*AIM:* Update the items from the line containing "Given: Click the Undo arrow icon" down to the line containing "Looking at the screenshot, I should 219,64.", replacing "Screen dimensions" with "Display resolution" and leaving all else unchanged. Give back only those lines, with the pictures left out.

--- Start of DATA ---

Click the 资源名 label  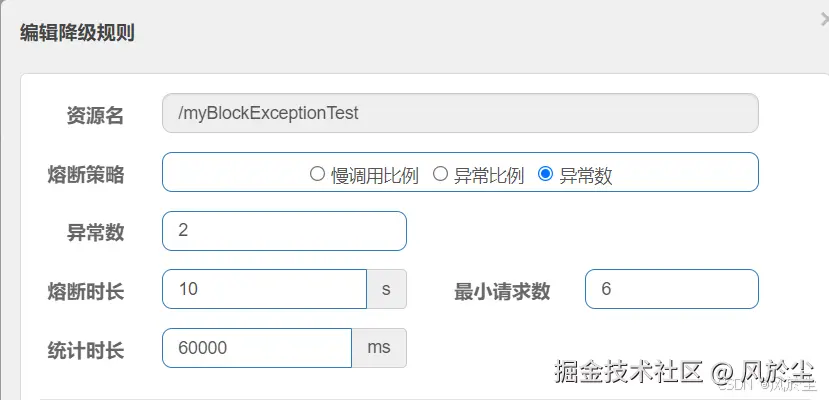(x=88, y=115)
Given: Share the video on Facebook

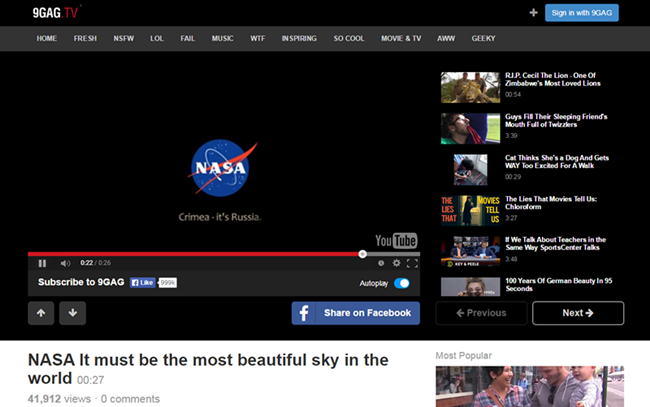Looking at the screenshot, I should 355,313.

--- End of DATA ---
--- Start of DATA ---

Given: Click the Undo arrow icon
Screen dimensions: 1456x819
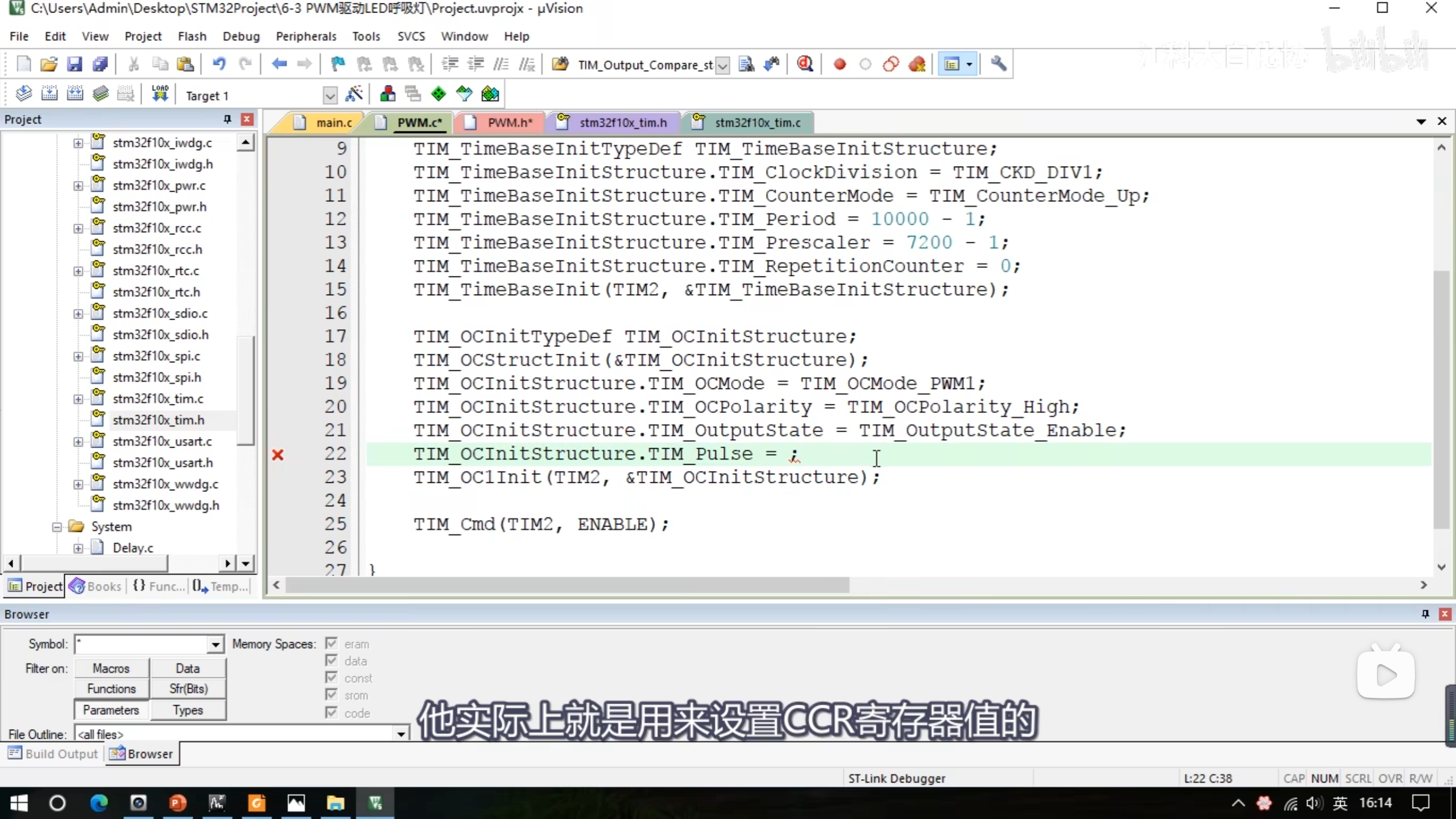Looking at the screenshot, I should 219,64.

--- End of DATA ---

*IN RESPONSE:*
Given: Click the Undo arrow icon
Display resolution: 1456x819
Looking at the screenshot, I should 219,64.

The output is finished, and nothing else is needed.